> [WHAT THIS TASK INVOLVES]
Repeat all the data exactly, and where a record holds a picture, leave that picture out.

> [DATA FOR REVIEW]

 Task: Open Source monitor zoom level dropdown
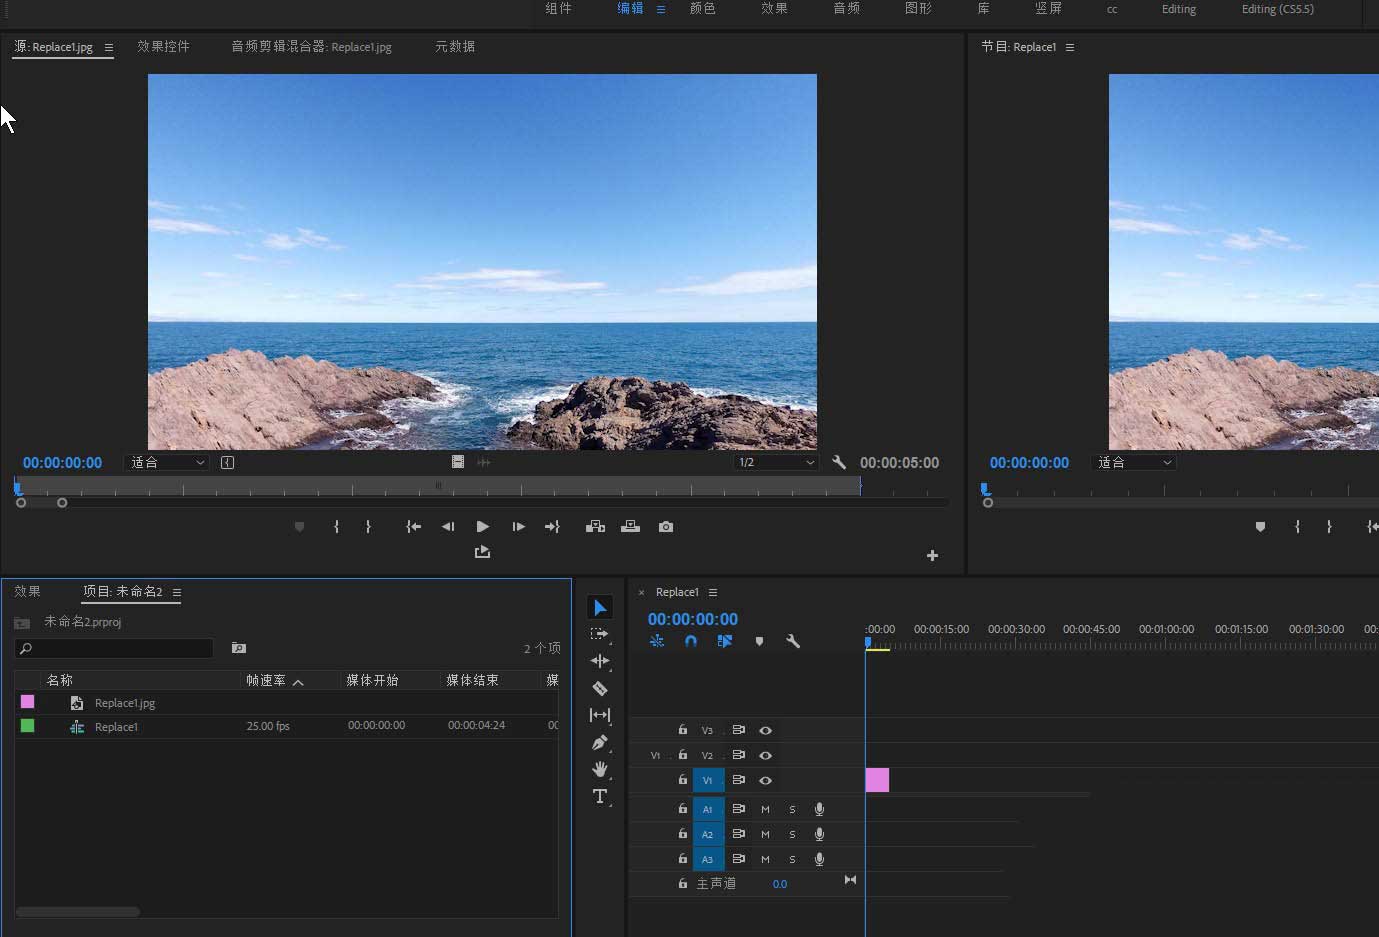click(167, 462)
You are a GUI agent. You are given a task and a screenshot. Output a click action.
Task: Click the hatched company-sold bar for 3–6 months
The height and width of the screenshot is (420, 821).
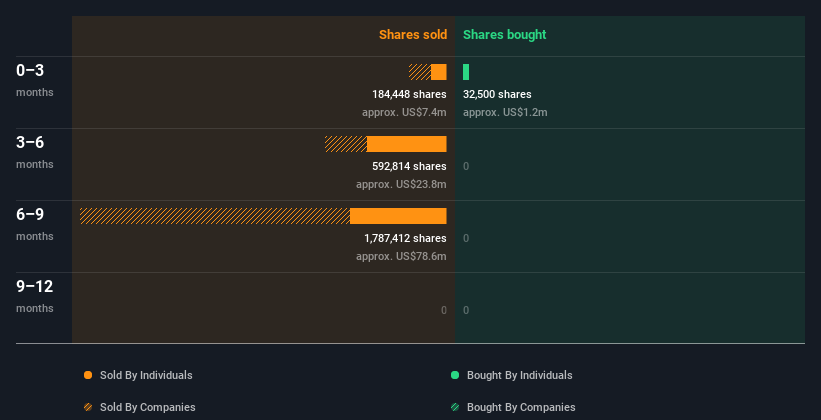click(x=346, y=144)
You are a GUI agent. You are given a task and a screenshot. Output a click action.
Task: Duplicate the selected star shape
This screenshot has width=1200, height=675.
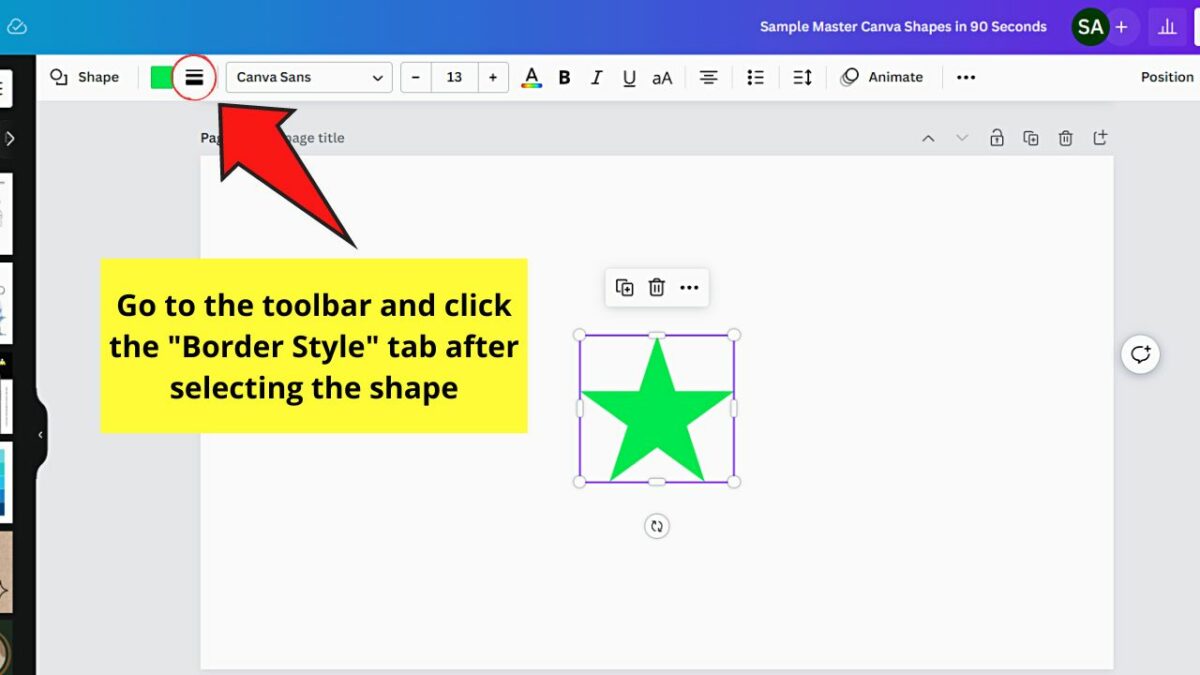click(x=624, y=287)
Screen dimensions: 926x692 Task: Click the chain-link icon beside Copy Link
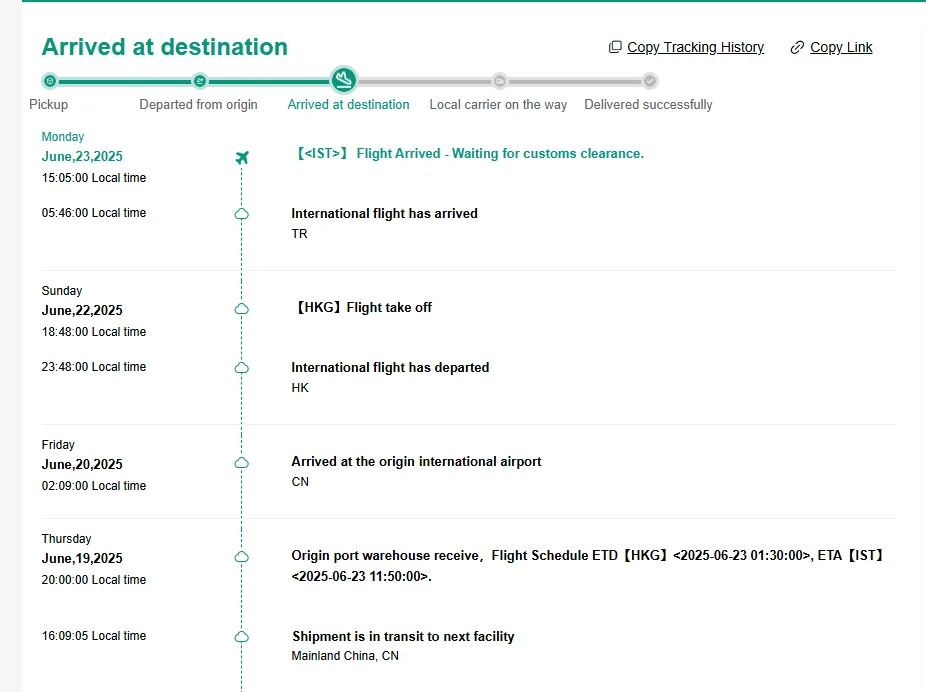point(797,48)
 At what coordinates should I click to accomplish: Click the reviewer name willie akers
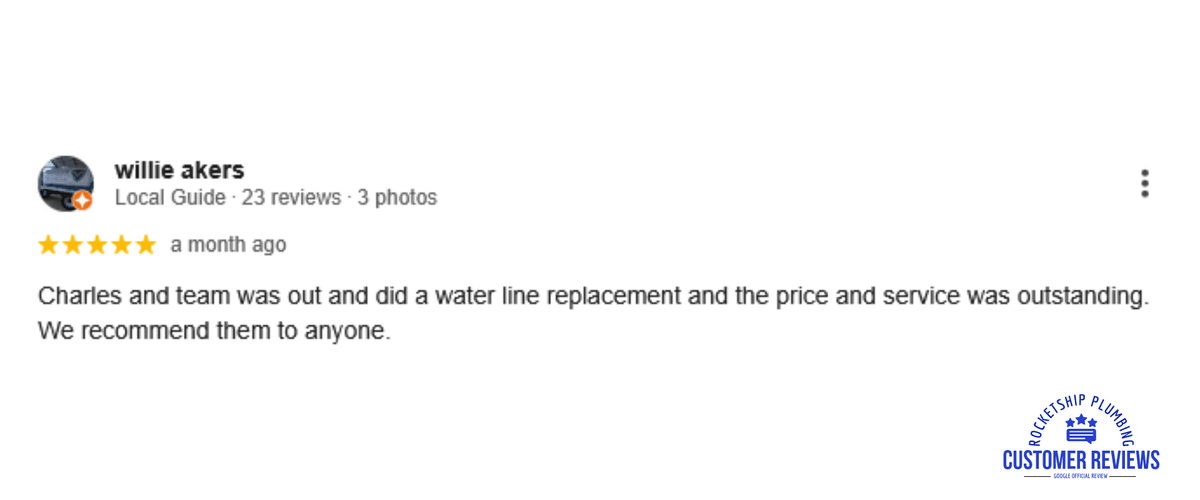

> [EXERCISE RESULT]
 Task: Open Source monitor zoom level dropdown
click(167, 462)
You are a GUI agent. You are given a task and a screenshot. Output a click action.
Task: Click the hatched company-sold bar for 3–6 months
The height and width of the screenshot is (420, 821).
click(x=346, y=144)
You are a GUI agent. You are given a task and a screenshot. Output a click action.
Task: Duplicate the selected star shape
This screenshot has width=1200, height=675.
click(x=624, y=287)
Screen dimensions: 926x692 Task: Click the chain-link icon beside Copy Link
point(797,48)
 At what coordinates should I click to accomplish: Click the reviewer name willie akers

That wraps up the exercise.